He died on his 91st birthday, according to The Washington Post. He had complications from a broken hip, said a son, Jack Mayhugh.
Mayhugh was a native Washingtonian who began his career as a jazz drummer when he was 16. He turned to broadcasting in 1949, reading the morning news on WFAX-AM in Fairfax County, Va.
Early in his career, he was the host of a morning show and a children’s show, and he had a brief turn as a television announcer in the early 1950s before finding his niche as a DJ and interviewer, where he brought a musician’s insight to the airwaves. He first joined WMAL 630 AM in 1953 as the host of “Mayhugh’s Moods” from 10 to 11 p.m.
Early in his career, Mayhugh said, he learned the secret of radio’s particular sense of intimacy.
“People don’t sit in groups and listen to the radio,” he said in 2009. “You must speak just as though you’re talking to just one person.”
During the 1950s, Mayhugh produced and hosted an ABC Radio show of jazz big bands appearing at the Glen Echo ballroom in Maryland, where he chatted with such well-known musicians as Count Basie, Woody Herman and Stan Kenton.
In 1954, Mayhugh moved to WOL-AM, where he began with a late-night show before shifting to a daytime slot for eight years. He returned to WMAL in 1964 as host of the “All Night Show,” which ran from midnight (later changed to 1 a.m.) to 6 a.m. He was a fixture on WMAL for 29 years.
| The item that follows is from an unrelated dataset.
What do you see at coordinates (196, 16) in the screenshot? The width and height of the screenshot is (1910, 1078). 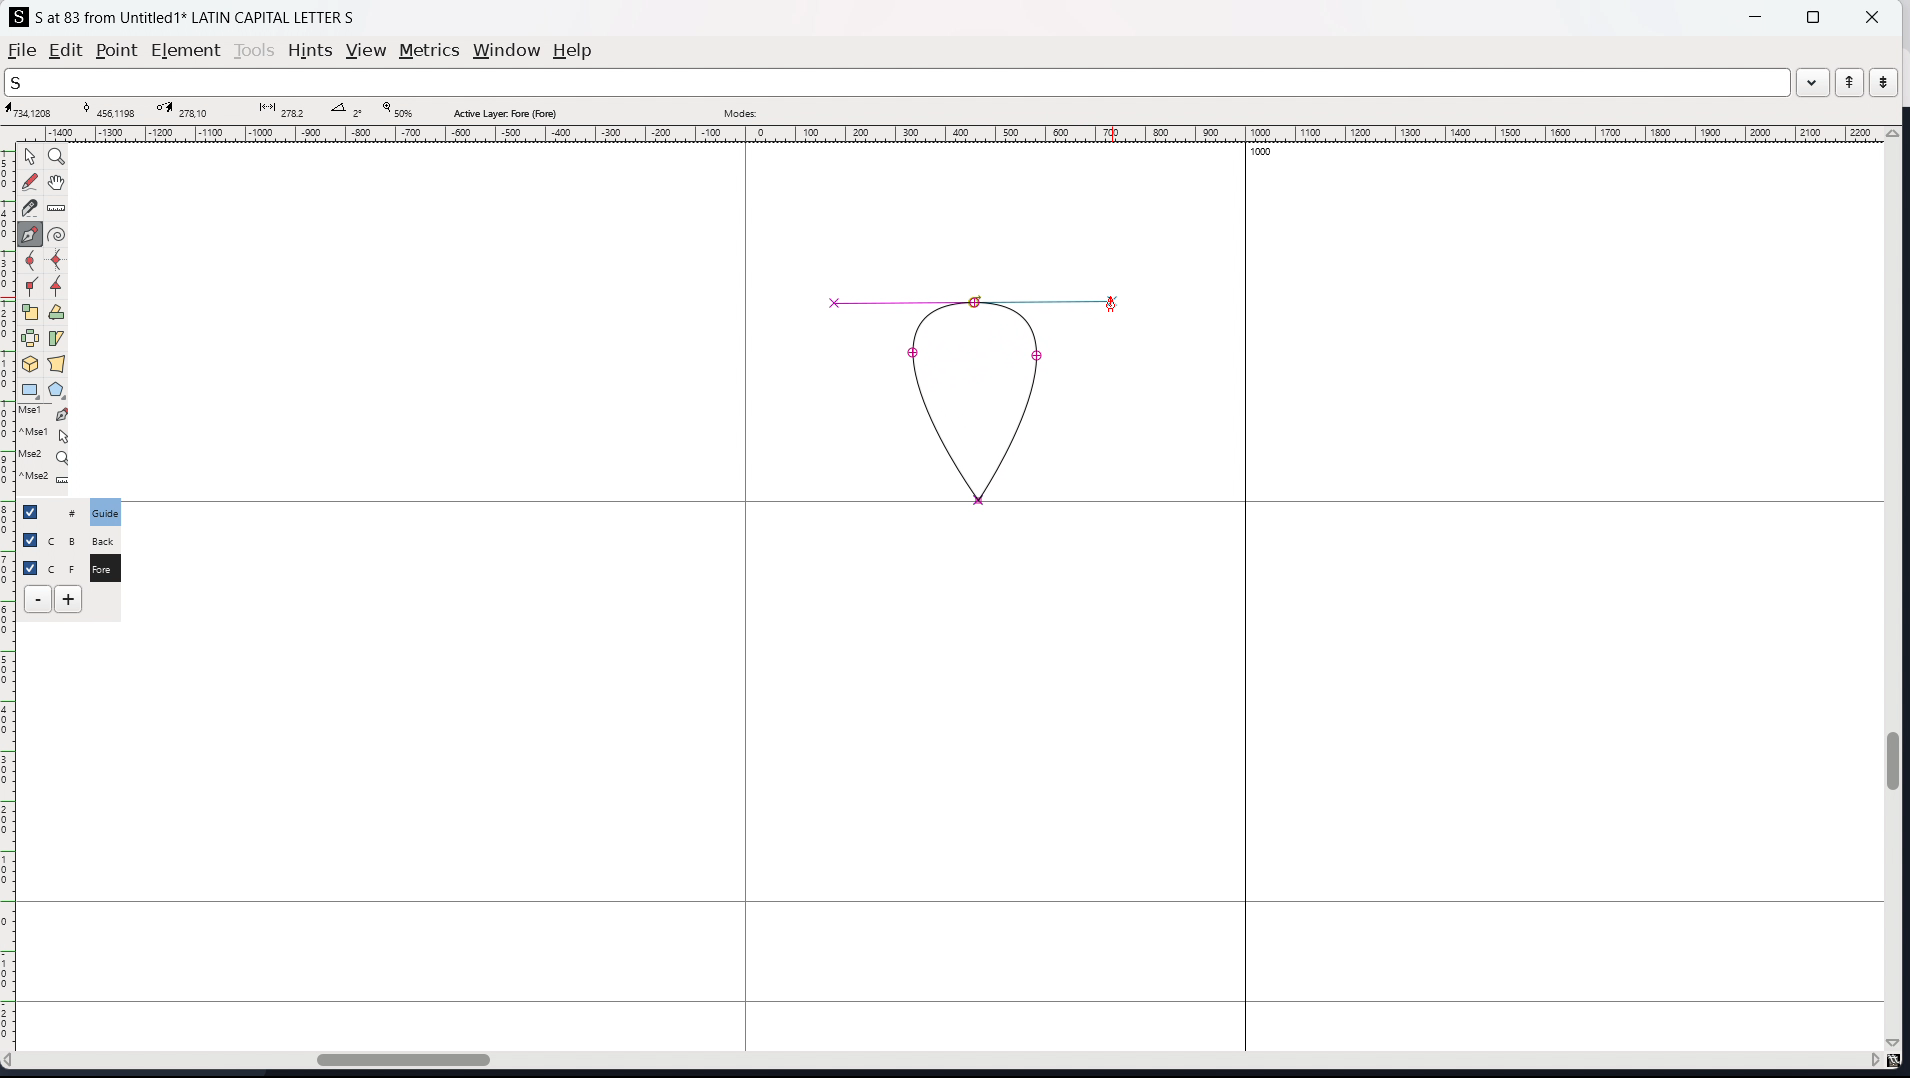 I see `S at 83 from Untitled 1 LATIN CAPITAL LETTER S` at bounding box center [196, 16].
Beginning in the 1950s, he was a frequent emcee at charity events, including golf tournaments and other benefits. For more than 20 years, he hosted an annual 25-hour radio marathon to raise money for leukemia research. He was credited with raising more than $15 million for that cause alone.
Throughout his career, until he left the airwaves when WMAL switched to an all-news format in
1993, Mayhugh acted as the writer, producer, director and host of his shows.